Outra famosa fábrica da Altri, a Celbi, na Figueira da Foz, junto ao litoral, faz as descargas de celuloses através de um emissário que despeja diretamente dentro do mar, sem limites na quantidade de matéria orgânica dissolvida (CBO5/TSA, que retira oxigénio dissolvido na água, que afeta todos os seres que vivem no meio aquático). A terceira fábrica, a mais antiga, é a Caima, em Constância. Além das já habituais descargas negras no rio Tejo, que o deixam frequentemente com níveis de oxigénio dissolvido zero, a fábrica (como as outras duas) marca toda a região pelo fortíssimo e nauseabundo cheiro que permanece no ar.
Vivemos em territórios cada vez mais perigosos pela combinação entre crise climática e eucaliptização
Não podemos desejar nem aceitar que as experiências catastróficas desta indústria portuguesa vão destruir agora território galego (ou qualquer outro). A indústria suja da celulose, que desde a plantação até à saída da fábrica é um fardo tantas vezes letal para pessoas, regiões e biodiversidade, não precisa de novas fábricas. Pelo contrário, a produção e consumo de celulose e de papel tem de ser ativamente reduzida.

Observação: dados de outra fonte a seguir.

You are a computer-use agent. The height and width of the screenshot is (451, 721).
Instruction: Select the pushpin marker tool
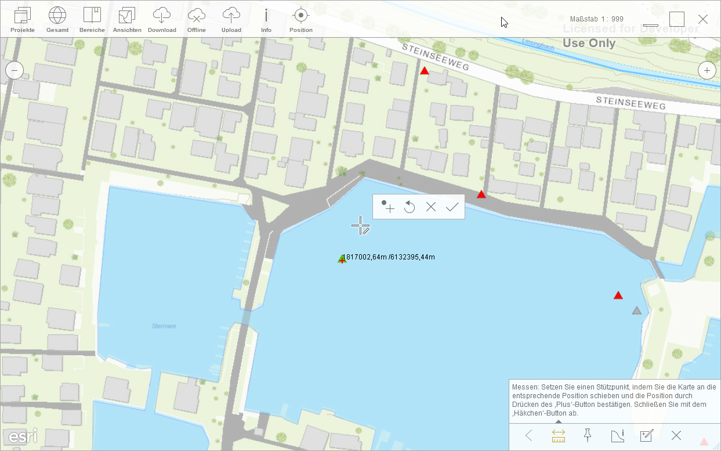pyautogui.click(x=588, y=435)
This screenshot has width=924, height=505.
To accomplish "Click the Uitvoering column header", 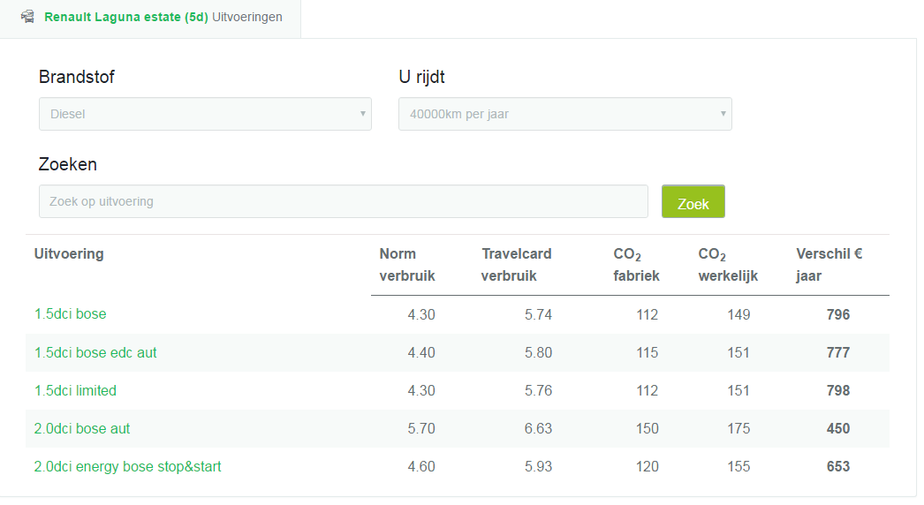I will tap(69, 254).
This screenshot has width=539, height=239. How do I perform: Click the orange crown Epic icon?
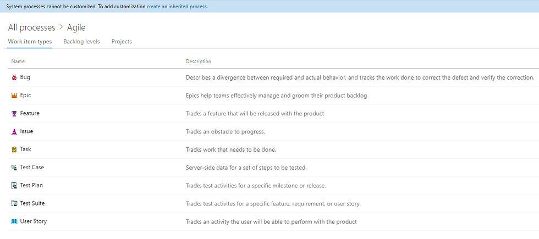coord(14,96)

Sabemos bem dos argumentos esgotados destas empresas, que servem principalmente para cooptar aparelhos políticos e partidários. São argumentos que rejeitam ativamente a realidade, escondendo o seu impacto social e ambiental, pintando-se tantas vezes estas empresas de verdes ou sustentáveis, com apoio de fortes agências de comunicação. A indústria da celulose e do papel é uma mina a céu aberto, destruindo inapelavelmente comunidades e territórios.
Do lado de cá, enviamos não só avisos como solidariedade e coragem. Que o povo galego trave a Altri e nos devolva a lição para também nós por cá acabarmos com esta indústria de morte.